Supplied information section start
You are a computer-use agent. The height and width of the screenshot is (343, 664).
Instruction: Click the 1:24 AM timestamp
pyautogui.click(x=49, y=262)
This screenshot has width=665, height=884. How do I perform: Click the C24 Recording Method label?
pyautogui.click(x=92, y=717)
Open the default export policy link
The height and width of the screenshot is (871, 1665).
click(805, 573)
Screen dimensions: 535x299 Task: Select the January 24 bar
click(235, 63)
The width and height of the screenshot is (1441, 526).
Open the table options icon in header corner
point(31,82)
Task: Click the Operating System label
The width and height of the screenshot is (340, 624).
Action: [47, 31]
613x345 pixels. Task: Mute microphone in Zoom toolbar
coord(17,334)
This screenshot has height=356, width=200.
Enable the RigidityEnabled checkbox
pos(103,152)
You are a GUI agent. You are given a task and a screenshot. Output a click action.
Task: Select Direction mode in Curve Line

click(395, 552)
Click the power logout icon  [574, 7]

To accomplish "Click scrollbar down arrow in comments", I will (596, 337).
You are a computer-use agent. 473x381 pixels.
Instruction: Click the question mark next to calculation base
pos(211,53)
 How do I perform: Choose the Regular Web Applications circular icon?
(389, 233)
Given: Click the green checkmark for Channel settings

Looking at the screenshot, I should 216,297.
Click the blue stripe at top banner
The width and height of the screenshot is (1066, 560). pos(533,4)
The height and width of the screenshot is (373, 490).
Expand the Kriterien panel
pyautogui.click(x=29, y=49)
Supplied information section end
• **Task details**:
Retype all of the data word for word.

• **Solved exercise**:
You are a computer-use agent. The height and width of the screenshot is (343, 664).
Instruction: Click the 1:24 AM timestamp
pyautogui.click(x=49, y=262)
This screenshot has width=665, height=884. How do I perform: Click the C24 Recording Method label?
pyautogui.click(x=92, y=717)
Open the default export policy link
The height and width of the screenshot is (871, 1665).
click(805, 573)
Screen dimensions: 535x299 Task: Select the January 24 bar
click(235, 63)
The width and height of the screenshot is (1441, 526).
Open the table options icon in header corner
point(31,82)
Task: Click the Operating System label
The width and height of the screenshot is (340, 624).
Action: [47, 31]
613x345 pixels. Task: Mute microphone in Zoom toolbar
coord(17,334)
This screenshot has height=356, width=200.
Enable the RigidityEnabled checkbox
pos(103,152)
You are a GUI agent. You are given a task and a screenshot. Output a click action.
Task: Select Direction mode in Curve Line

click(395, 552)
Click the power logout icon  [574, 7]

To accomplish "Click scrollbar down arrow in comments", I will (596, 337).
You are a computer-use agent. 473x381 pixels.
Instruction: Click the question mark next to calculation base
pos(211,53)
 How do I perform: Choose the Regular Web Applications circular icon?
(389, 233)
Given: Click the green checkmark for Channel settings

Looking at the screenshot, I should 216,297.
Click the blue stripe at top banner
The width and height of the screenshot is (1066, 560). pos(533,4)
The height and width of the screenshot is (373, 490).
Expand the Kriterien panel
pyautogui.click(x=29, y=49)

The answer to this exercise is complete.